**DOCUMENT EXTRACT**
-=-=-=-=-
SOS General Terms and Conditions
All orders for the product/equipment (hereinafter called
“Product/Equipment” manufactured or supplied by
SOS Customer Services Inc. (hereby called “SOS”)
shall be subject to these conditions of sale. No modification
or additional conditions will be binding upon SOS unless agreed
to in writing and signed by an authorized officer of SOS.
A) Quotations:
All quotations are only valid when signed by an authorized
officer of SOS, are subject to change without notice and are
valid for a period of 30 days from the date shown on the face
thereof. After expiration of this period, all quotations are
subject to confirmation. It is understood that stenographic
or clerical error are subject to correction.
B) Terms
All invoices for hoists, components, drives and parts shall
be due and payable within 30 days on shipment or notification
of readiness to ship or upon installation of goods. These
terms or those shown in the quotation apply only if the Purchaser’s
credit is acceptable to SOS, the Purchaser hereby consents
to a third party credit check. Down payments or progress payments,
are due payable immediately from the date of rendering the
invoice. The Purchaser expressly agrees to pay applicable
storage charges from the date originally foreseen for shipment
until the actual date of shipment. SOS reserves the right
to charge on all overdue amounts at 2% per month for delayed
payments and the Purchaser expressly agrees to accept these
charges. If at the time of shipment the financial responsibility
appears unacceptable to SOS, the Purchaser recognizes the
right of SOS to insist upon cash payment for all outstanding
amounts. All payments are to be made at SOS place of business
specified in the quotation.
-=-=-=-=-
**DATA PROVIDED**
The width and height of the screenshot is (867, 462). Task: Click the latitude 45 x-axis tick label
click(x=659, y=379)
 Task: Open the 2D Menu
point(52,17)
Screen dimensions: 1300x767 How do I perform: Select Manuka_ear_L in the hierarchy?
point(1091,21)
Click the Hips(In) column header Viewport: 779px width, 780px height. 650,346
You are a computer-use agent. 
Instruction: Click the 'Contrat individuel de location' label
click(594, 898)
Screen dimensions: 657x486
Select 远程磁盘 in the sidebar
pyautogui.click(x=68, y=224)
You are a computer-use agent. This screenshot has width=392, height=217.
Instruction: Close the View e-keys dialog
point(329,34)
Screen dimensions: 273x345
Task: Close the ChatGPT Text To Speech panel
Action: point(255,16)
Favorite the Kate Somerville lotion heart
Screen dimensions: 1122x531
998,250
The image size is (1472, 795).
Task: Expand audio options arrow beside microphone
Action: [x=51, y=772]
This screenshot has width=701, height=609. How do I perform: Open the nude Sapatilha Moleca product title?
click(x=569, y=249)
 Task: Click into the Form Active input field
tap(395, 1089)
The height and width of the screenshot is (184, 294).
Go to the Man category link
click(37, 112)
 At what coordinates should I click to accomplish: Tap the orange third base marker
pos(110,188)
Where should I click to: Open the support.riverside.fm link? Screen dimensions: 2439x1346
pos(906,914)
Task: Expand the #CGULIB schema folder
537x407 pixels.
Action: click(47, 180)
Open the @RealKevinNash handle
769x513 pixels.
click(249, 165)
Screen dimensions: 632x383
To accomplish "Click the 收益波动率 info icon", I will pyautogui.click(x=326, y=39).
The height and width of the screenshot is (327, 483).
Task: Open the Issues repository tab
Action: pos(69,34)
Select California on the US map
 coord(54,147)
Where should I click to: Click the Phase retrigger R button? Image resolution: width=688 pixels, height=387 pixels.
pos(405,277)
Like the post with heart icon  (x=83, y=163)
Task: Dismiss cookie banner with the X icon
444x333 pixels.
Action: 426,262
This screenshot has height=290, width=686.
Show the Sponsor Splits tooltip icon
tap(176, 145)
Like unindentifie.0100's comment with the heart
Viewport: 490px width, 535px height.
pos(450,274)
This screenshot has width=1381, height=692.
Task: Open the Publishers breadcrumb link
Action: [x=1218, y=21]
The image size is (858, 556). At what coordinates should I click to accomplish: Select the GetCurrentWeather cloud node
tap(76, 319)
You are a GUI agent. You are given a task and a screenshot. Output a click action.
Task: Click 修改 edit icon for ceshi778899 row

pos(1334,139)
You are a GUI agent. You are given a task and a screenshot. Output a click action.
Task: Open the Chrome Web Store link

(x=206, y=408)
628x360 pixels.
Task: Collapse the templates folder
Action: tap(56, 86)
-=-=-=-=-
**STATED PROBLEM**
Write out the part of the SOS terms and conditions starting with "SOS General Terms" and going on through "subject to correction.". The material is separate from the terms and conditions.

**ANSWER TO THIS EXERCISE**
SOS General Terms and Conditions
All orders for the product/equipment (hereinafter called
“Product/Equipment” manufactured or supplied by
SOS Customer Services Inc. (hereby called “SOS”)
shall be subject to these conditions of sale. No modification
or additional conditions will be binding upon SOS unless agreed
to in writing and signed by an authorized officer of SOS.
A) Quotations:
All quotations are only valid when signed by an authorized
officer of SOS, are subject to change without notice and are
valid for a period of 30 days from the date shown on the face
thereof. After expiration of this period, all quotations are
subject to confirmation. It is understood that stenographic
or clerical error are subject to correction.